● **PROMPT**
From the line containing "Task: Click the 'Parliament" to the last line of the records below, transcribe everything exactly, pictures excluded.

● **GIVEN RECORDS**
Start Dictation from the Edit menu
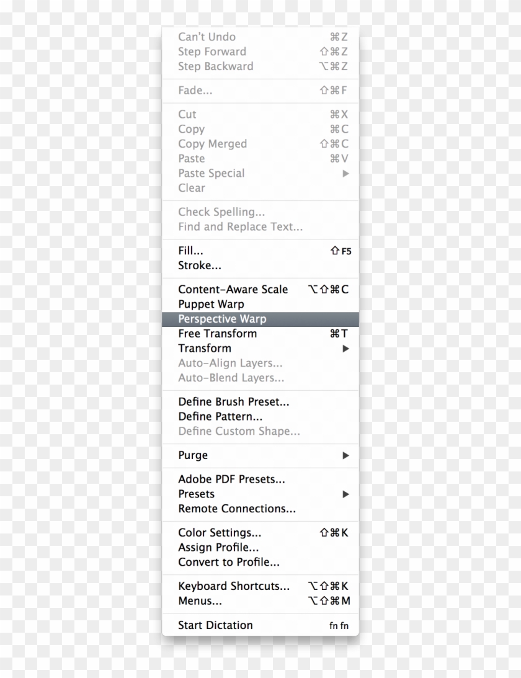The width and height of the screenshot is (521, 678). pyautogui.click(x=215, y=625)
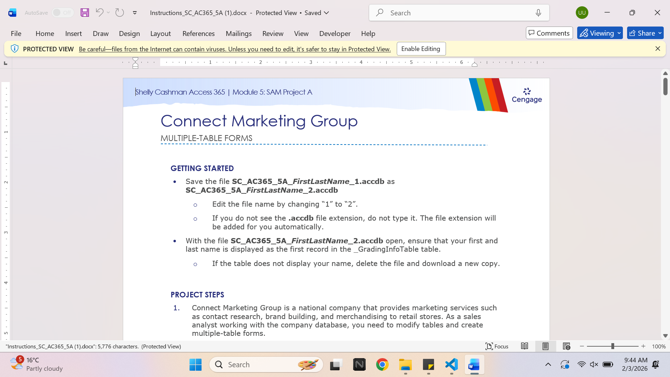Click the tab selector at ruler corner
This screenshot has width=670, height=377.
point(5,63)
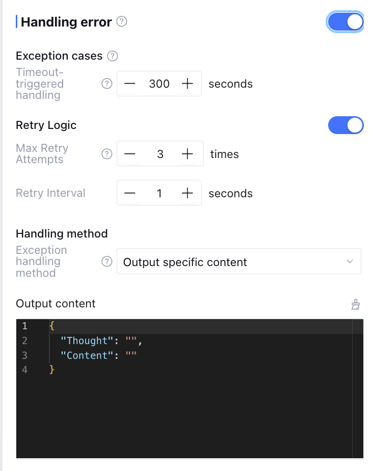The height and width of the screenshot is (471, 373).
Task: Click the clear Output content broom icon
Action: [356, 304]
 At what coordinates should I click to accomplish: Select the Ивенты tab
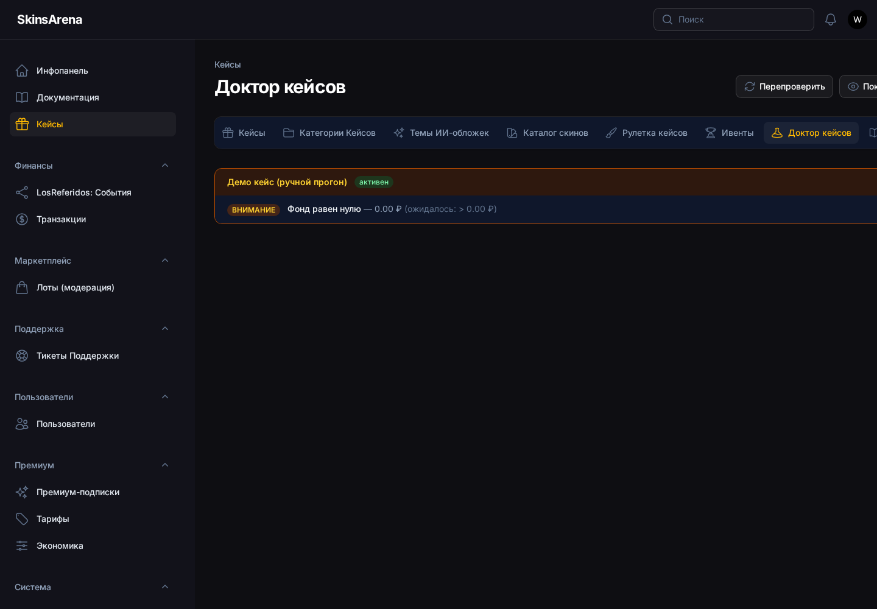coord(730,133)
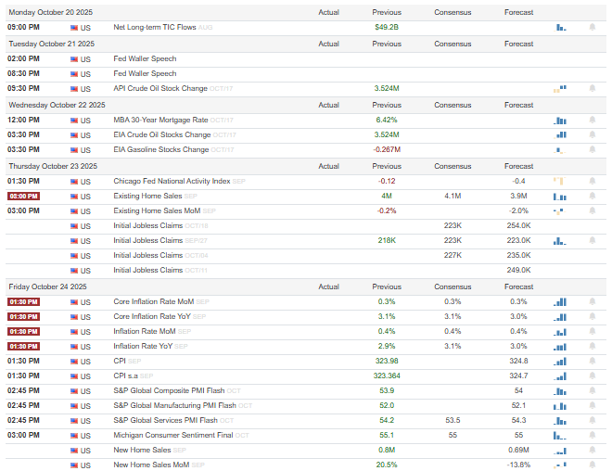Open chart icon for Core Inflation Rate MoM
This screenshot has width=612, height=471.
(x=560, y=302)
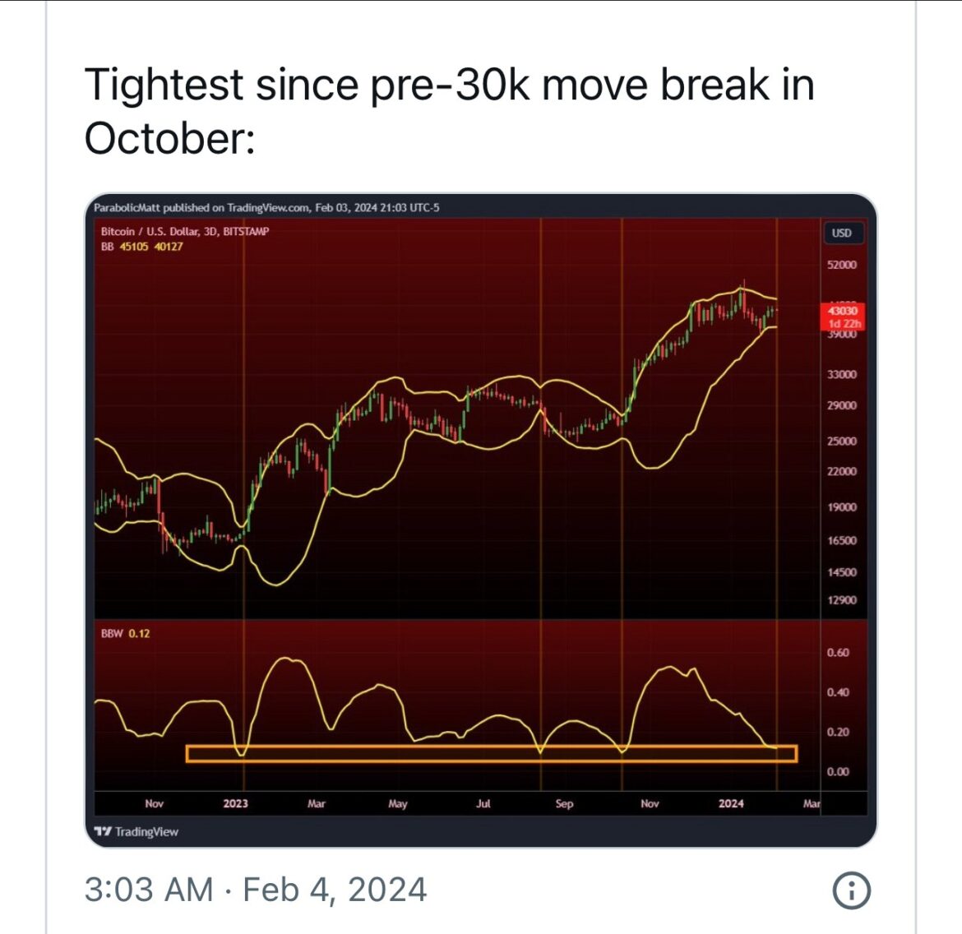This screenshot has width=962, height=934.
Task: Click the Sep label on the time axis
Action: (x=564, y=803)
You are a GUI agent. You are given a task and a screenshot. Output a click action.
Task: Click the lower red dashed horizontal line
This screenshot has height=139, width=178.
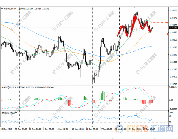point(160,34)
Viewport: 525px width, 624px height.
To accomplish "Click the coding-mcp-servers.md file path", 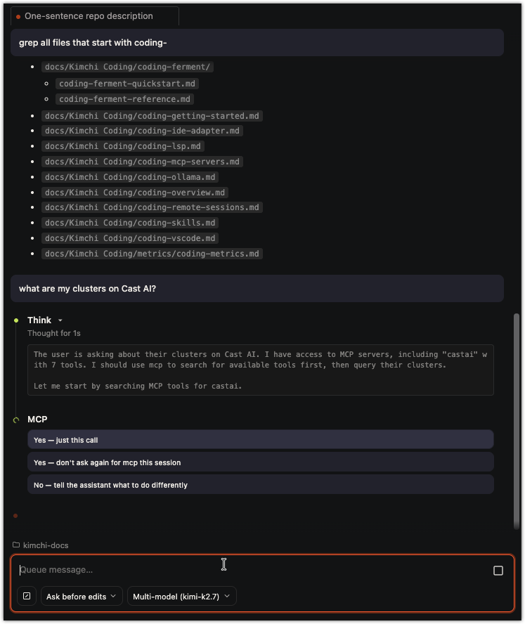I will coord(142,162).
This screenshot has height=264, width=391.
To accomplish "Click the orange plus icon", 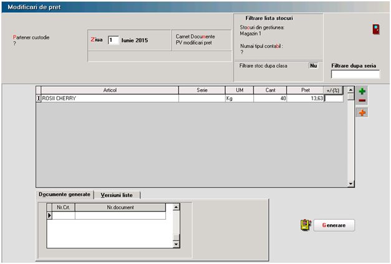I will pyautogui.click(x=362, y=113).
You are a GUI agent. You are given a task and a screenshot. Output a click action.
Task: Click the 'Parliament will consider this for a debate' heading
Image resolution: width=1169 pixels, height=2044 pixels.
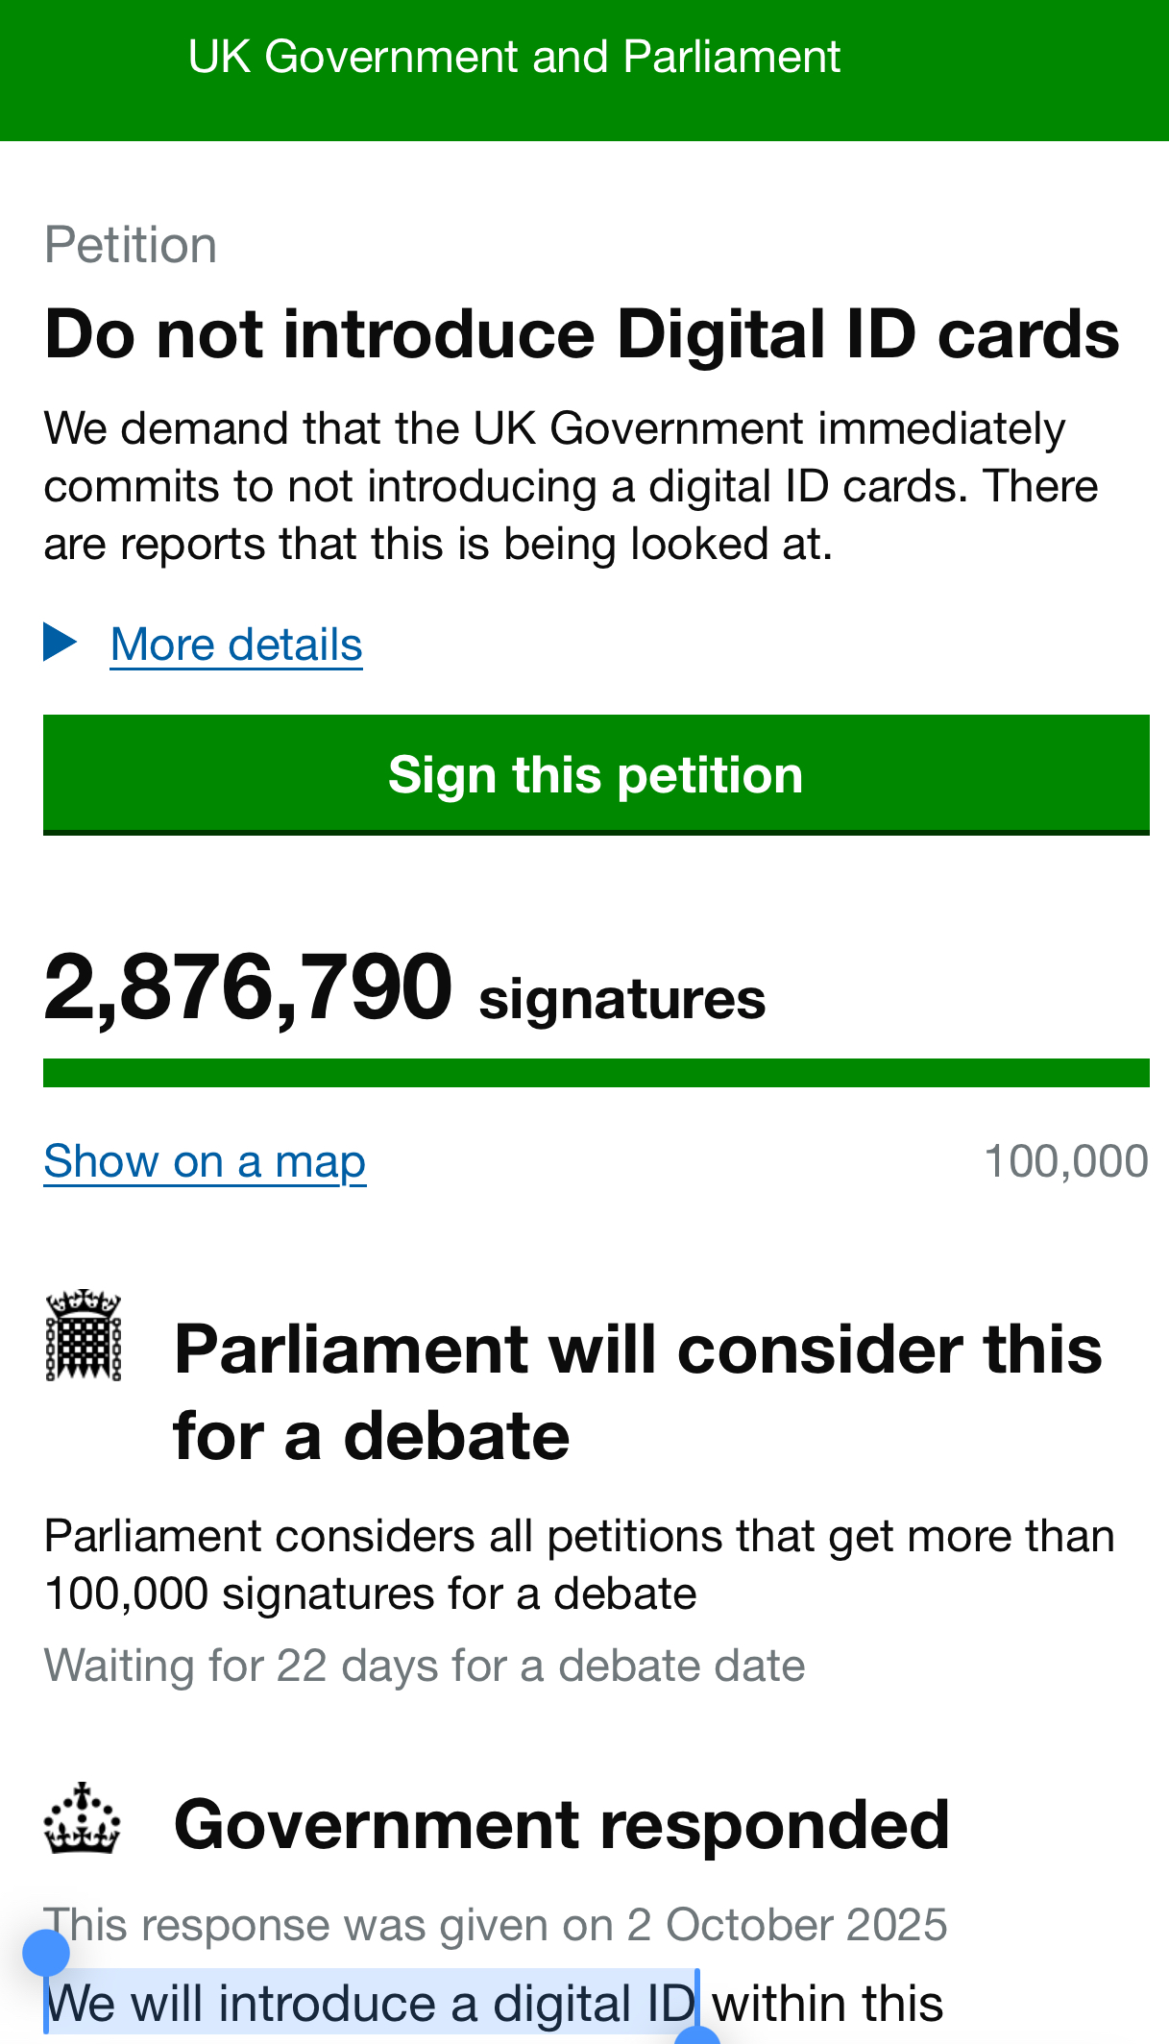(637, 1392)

● **FINISHED TASK**
Task: Click the 'Parliament will consider this for a debate' heading
Image resolution: width=1169 pixels, height=2044 pixels.
(637, 1392)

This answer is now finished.